Questo è il derby dei riminesi. Abbiamo già detto che per noi del Cesena il Derby, quello vero, è contro il Bologna. Va comunque detto che questa partita è sentita diversamente dalle altre. Noi ci sentiamo i padroni della Romagna e questa è l’occasione per ribadirlo a gran voce.

Riminesi su quella baraccopoli che chiamano curva in casa

Riminesi in casa

I tifosi del Rimini si presentano come sempre numerosi sugli spalti del loro “stadio”, è la partita dell’anno per loro, ma anche loro sono limitati dalle famose norme anti violenza, perciò propongono solamente palloncini bianco-rossi all’inizio del primo tempo e un bandierone in gradinata.
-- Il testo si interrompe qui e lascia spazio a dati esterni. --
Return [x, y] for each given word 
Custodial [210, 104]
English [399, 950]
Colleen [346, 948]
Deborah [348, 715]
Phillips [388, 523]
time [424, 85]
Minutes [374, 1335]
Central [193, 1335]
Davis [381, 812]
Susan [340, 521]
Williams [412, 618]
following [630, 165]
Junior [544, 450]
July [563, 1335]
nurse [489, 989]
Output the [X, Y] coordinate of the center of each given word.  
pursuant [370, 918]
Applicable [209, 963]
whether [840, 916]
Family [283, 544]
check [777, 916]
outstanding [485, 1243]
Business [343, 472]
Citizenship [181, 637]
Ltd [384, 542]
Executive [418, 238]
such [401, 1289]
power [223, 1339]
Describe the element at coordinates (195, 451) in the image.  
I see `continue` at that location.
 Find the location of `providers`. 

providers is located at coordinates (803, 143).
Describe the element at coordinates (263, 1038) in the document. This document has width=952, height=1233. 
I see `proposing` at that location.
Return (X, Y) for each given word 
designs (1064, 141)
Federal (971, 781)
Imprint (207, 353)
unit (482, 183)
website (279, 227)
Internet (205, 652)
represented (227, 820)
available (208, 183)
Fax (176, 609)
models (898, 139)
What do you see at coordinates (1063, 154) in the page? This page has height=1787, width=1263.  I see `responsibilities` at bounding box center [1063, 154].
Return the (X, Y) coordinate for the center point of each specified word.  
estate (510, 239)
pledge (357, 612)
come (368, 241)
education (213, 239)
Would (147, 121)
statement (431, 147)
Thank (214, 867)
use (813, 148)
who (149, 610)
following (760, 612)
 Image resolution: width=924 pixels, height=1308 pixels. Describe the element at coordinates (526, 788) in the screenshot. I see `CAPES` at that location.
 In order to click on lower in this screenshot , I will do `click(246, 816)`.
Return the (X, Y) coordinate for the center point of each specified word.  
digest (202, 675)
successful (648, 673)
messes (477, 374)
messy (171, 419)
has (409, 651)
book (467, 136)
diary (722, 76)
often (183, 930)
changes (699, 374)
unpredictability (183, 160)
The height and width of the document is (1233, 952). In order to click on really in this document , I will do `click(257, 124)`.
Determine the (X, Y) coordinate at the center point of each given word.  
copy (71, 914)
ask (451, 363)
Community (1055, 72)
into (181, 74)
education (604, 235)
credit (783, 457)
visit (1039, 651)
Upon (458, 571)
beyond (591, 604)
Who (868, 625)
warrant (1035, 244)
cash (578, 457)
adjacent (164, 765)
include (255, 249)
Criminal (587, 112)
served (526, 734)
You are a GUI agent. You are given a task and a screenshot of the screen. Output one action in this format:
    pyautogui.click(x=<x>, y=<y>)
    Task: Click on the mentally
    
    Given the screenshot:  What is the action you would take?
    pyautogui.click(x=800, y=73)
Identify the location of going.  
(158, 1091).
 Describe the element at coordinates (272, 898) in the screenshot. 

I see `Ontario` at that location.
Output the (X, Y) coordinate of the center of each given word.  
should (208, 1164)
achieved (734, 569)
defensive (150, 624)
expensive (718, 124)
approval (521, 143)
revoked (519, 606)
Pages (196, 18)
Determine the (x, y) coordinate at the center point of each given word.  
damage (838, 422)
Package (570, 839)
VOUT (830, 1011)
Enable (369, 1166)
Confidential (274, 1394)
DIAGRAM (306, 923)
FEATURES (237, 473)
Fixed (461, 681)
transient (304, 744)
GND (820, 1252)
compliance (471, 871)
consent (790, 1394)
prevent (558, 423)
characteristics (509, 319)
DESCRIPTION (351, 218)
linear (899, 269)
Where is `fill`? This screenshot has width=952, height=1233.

Si accendono al vantaggio iniziale, restano muti al provvisorio pareggio e si infuocano definitivamente sull’umiliante 4 a 1. Hanno tutte le ragioni per gioire, hanno stravinto il loro derby, ci hanno massacrato e ci consacrano ancora una volta all’ultimo posto in classifica. I loro cori ” Serie C, serie C ” fanno veramente male.

Cesenati al Romeno Neri di Rimini

Cesenati al Romeno Neri

Noi, ci presentiamo al Neri in circa 1200. Non siamo pochi visto l’andamento della nostra squadra! In curva aleggia l’ottimismo, la maggioranza di noi crede che da questa partita comincerà un nuovo campionato. La maggioranza di noi crede che la nostra squadra con il Mister in testa oggi darà prova di grinta e volontà, d’altronde peggio di così non può andare e tutti noi abbiamo chiesto in più occasioni che ci dimostrino impegno. Della serie “I limiti li conosciamo, la grinta la pretendiamo!”. Si comincia a cantare per la squadra poi, dopo il 3 a 1 si alza perentorio il coro “Noi non molleremo mai”. Arriva il 4 a 1 e tutti gridano “Vergogna”, la maggioranza abbandona lo stadio. Usciamo in silenzio, demoralizzati, stanchi, con la convinzione di non meritare delle umiliazioni del genere. Anche oggi, noi ce l’abbiamo messa tutta, non si può dire altrettanto della nostra squadra, andiamo a casa con la consapevolezza che stiamo rischiando davvero la serie C.